Code Monkey home page Code Monkey logo

dliswriter's Introduction

licence test coverage pytest mypy flake8 docs pypi

dliswriter

Welcome to dliswriter - an open-source Python package for writing DLIS files.

The package allows you to specify the structure, data, and metadata of your DLIS file in a simple and flexible fashion. A minimal example is shown below.

import numpy as np  # for creating mock datasets
from dliswriter import DLISFile, enums

df = DLISFile()

df.add_origin("MY-ORIGIN")  # required; can contain metadata about the well, scan procedure, etc.

# define channels with numerical data and additional information
n_rows = 100  # all datasets must have the same number of rows
ch1 = df.add_channel('DEPTH', data=np.linspace(0, 10, n_rows), units=enums.Unit.METER)
ch2 = df.add_channel("RPM", data=np.arange(n_rows) % 10)
ch3 = df.add_channel("AMPLITUDE", data=np.random.rand(n_rows, 5))

# define frame, referencing the above defined channels
main_frame = df.add_frame("MAIN-FRAME", channels=(ch1, ch2, ch3), index_type=enums.FrameIndexType.BOREHOLE_DEPTH)

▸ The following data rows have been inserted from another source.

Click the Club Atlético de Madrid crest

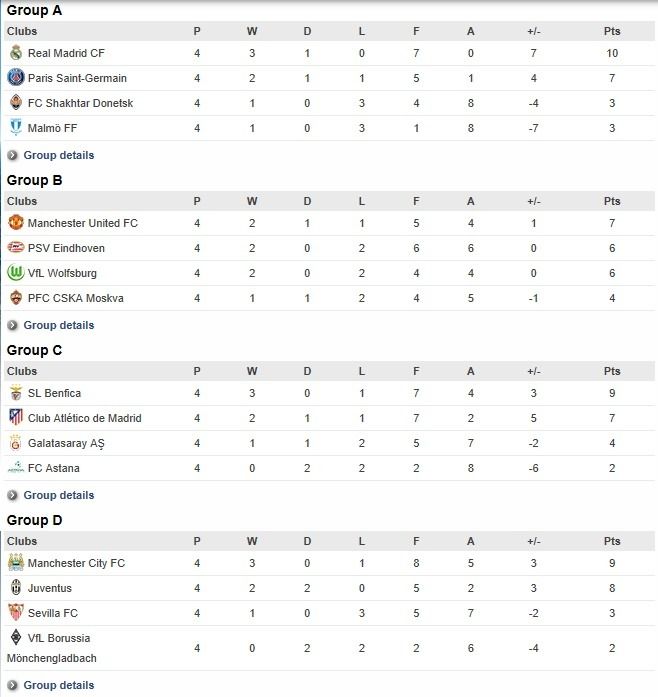click(16, 417)
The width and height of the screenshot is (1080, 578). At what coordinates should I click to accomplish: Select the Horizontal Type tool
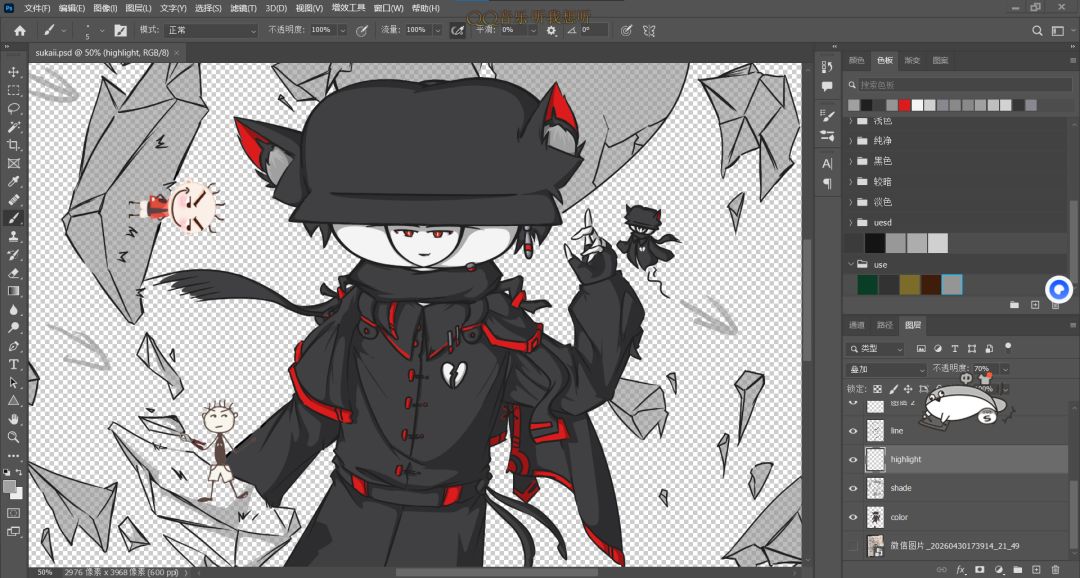pyautogui.click(x=13, y=364)
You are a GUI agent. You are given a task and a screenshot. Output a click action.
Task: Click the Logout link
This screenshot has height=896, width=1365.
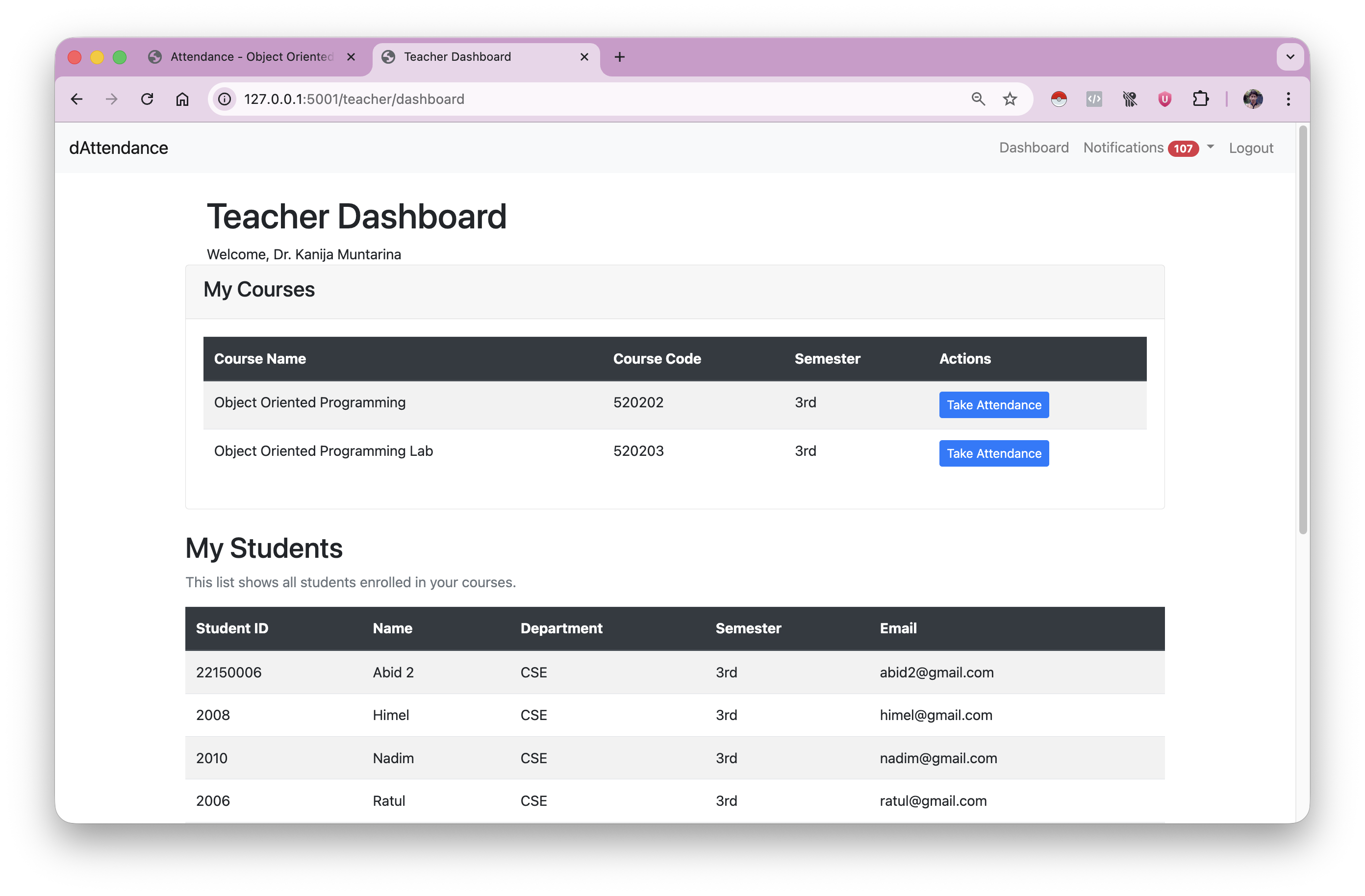click(1250, 148)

# write the data and metadata to a physical DLIS file
df.write('./new_dlis_file.DLIS')

For more details about the DLIS file format and using dliswriter, please see the documentation.

Performance

According to our rough measurements, the file writing time seems to be pretty much linearly dependent on the amount of data, in particular the number of rows. There is also some dependency on the dimensionality of the data - e.g a single image (2D dataset) with 1000 columns will write about 20% faster than 10 images of 100 columns each. A rough estimate of the writing speed is about 20M float64 values per second (measured on an x64-based PC with Intel Core i9-8950HK with MS Windows 11 and Python 3.9.19).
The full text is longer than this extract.